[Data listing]

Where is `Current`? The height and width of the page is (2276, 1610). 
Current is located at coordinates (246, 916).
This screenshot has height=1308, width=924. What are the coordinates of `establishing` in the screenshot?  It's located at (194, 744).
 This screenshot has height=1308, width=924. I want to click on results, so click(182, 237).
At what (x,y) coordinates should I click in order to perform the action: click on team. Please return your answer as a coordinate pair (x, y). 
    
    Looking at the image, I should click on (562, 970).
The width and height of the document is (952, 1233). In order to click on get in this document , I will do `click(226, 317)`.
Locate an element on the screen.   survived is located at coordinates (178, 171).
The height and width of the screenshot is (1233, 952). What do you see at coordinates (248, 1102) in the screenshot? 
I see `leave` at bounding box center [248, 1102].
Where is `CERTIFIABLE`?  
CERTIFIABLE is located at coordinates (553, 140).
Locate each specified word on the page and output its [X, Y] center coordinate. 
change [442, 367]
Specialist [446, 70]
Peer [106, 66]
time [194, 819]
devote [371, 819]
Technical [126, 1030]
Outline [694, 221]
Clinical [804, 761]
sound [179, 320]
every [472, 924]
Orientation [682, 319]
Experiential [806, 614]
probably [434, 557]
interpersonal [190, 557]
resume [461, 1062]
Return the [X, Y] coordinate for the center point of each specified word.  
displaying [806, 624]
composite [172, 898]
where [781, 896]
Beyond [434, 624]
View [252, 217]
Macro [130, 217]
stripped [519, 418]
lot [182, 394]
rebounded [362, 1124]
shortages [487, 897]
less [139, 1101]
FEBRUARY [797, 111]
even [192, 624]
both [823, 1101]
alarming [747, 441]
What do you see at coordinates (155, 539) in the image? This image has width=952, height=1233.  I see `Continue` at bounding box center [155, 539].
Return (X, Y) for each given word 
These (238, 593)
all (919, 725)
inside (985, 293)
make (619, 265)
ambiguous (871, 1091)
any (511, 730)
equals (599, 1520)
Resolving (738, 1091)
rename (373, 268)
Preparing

PROBLEM DETAILS -> Reproduce the data listing above word for word, keeping every line in its original order.

SOLUTION BELOW ->
Where is `Current`? The height and width of the page is (2276, 1610). 
Current is located at coordinates (246, 916).
This screenshot has height=1308, width=924. What are the coordinates of `establishing` in the screenshot?  It's located at (194, 744).
 This screenshot has height=1308, width=924. I want to click on results, so click(182, 237).
At what (x,y) coordinates should I click in order to perform the action: click on team. Please return your answer as a coordinate pair (x, y). 
    
    Looking at the image, I should click on (562, 970).
The width and height of the document is (952, 1233). In order to click on get in this document , I will do `click(226, 317)`.
Locate an element on the screen.   survived is located at coordinates (178, 171).
The height and width of the screenshot is (1233, 952). What do you see at coordinates (248, 1102) in the screenshot? 
I see `leave` at bounding box center [248, 1102].
Where is `CERTIFIABLE`?  
CERTIFIABLE is located at coordinates (553, 140).
Locate each specified word on the page and output its [X, Y] center coordinate. 
change [442, 367]
Specialist [446, 70]
Peer [106, 66]
time [194, 819]
devote [371, 819]
Technical [126, 1030]
Outline [694, 221]
Clinical [804, 761]
sound [179, 320]
every [472, 924]
Orientation [682, 319]
Experiential [806, 614]
probably [434, 557]
interpersonal [190, 557]
resume [461, 1062]
Return the [X, Y] coordinate for the center point of each specified word.  
displaying [806, 624]
composite [172, 898]
where [781, 896]
Beyond [434, 624]
View [252, 217]
Macro [130, 217]
stripped [519, 418]
lot [182, 394]
rebounded [362, 1124]
shortages [487, 897]
less [139, 1101]
FEBRUARY [797, 111]
even [192, 624]
both [823, 1101]
alarming [747, 441]
What do you see at coordinates (155, 539) in the image? This image has width=952, height=1233.  I see `Continue` at bounding box center [155, 539].
Return (X, Y) for each given word 
These (238, 593)
all (919, 725)
inside (985, 293)
make (619, 265)
ambiguous (871, 1091)
any (511, 730)
equals (599, 1520)
Resolving (738, 1091)
rename (373, 268)
Preparing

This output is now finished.